In any case, insofar as there exists some coherent body of insight that can be named "Less Wrong rationality," one of its main problems is that it lacks any really useful methods for separating truth from nonsense when it comes to the output of the contemporary academia and other high-status intellectual institutions. I find this rather puzzling: on the one hand, I see people here who seem seriously interested in forming a more accurate view of the world -- but at the same time, living in a society that has vast powerful, influential, and super-high-status official intellectual institutions that deal with all imaginable topics, they show little or no interest in the question of what systematic biases and perverse incentives might be influencing their output.
Now, the point of your post seems to be that LW is good because its opinion is in line with that of these high-status institutions. (Presumably thanks to the fact that both sides have accurately converged onto the truth.) But then what exactly makes LW useful or worthwhile in any way? Are the elite universities so marginalized and powerless that they need help from a blog run by amateurs to spread the word about their output? It really seems to me that if a forum like LW is to have any point at all, it can only be in identifying correct contrarian positions. Otherwise you might as well just cut out the middleman and look at the mainstream academic output directly.

▶ **REQUIRED WORK**:
• 1. From the passage on Less Wrong rationality, return the words starting with "In any case, insofar" and going on through "influencing their output.", copied exactly.
• 2. In the passage on Less Wrong rationality, list every sentence that contains the abbreviation "LW".

▶ **STORED DATA**:
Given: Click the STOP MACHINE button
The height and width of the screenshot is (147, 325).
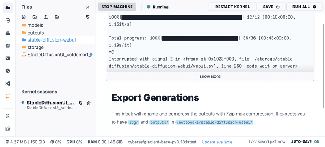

==

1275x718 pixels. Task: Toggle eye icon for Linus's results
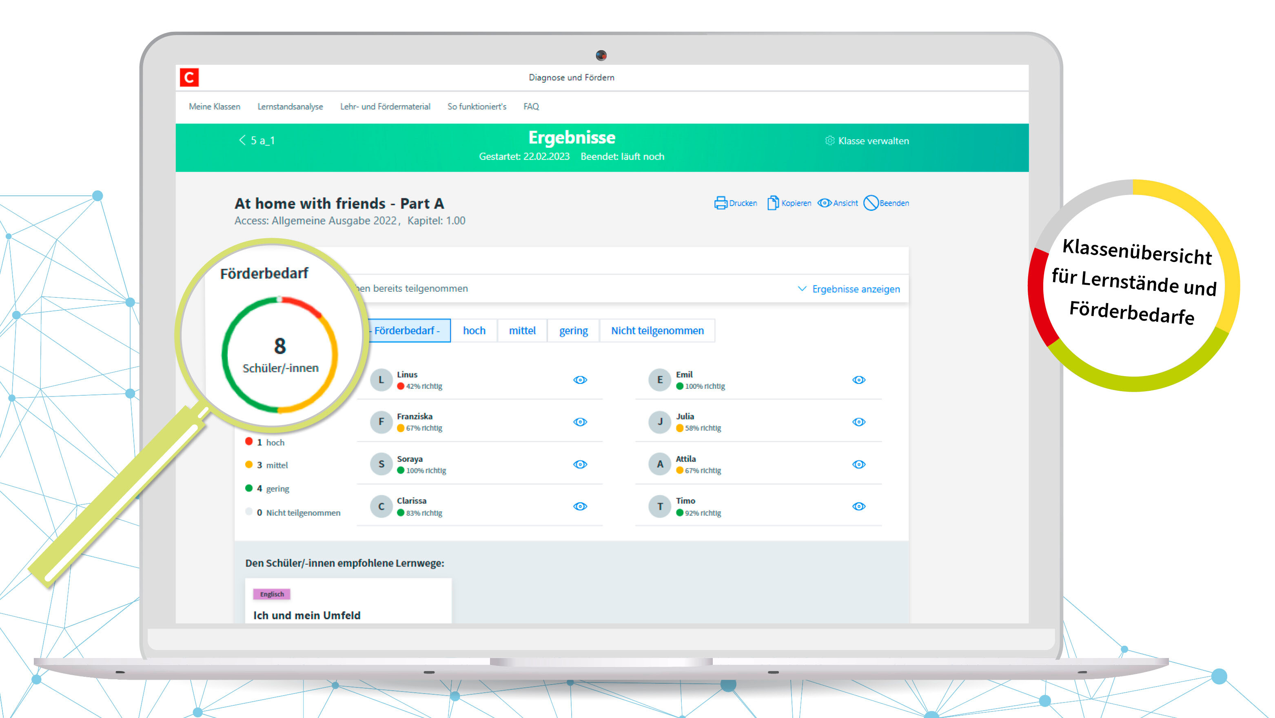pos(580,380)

▶ **LIST OF SOLUTIONS**:
• 1.
In any case, insofar as there exists some coherent body of insight that can be named "Less Wrong rationality," one of its main problems is that it lacks any really useful methods for separating truth from nonsense when it comes to the output of the contemporary academia and other high-status intellectual institutions. I find this rather puzzling: on the one hand, I see people here who seem seriously interested in forming a more accurate view of the world -- but at the same time, living in a society that has vast powerful, influential, and super-high-status official intellectual institutions that deal with all imaginable topics, they show little or no interest in the question of what systematic biases and perverse incentives might be influencing their output.

• 2.
- Now, the point of your post seems to be that LW is good because its opinion is in line with that of these high-status institutions.
- But then what exactly makes LW useful or worthwhile in any way?
- It really seems to me that if a forum like LW is to have any point at all, it can only be in identifying correct contrarian positions.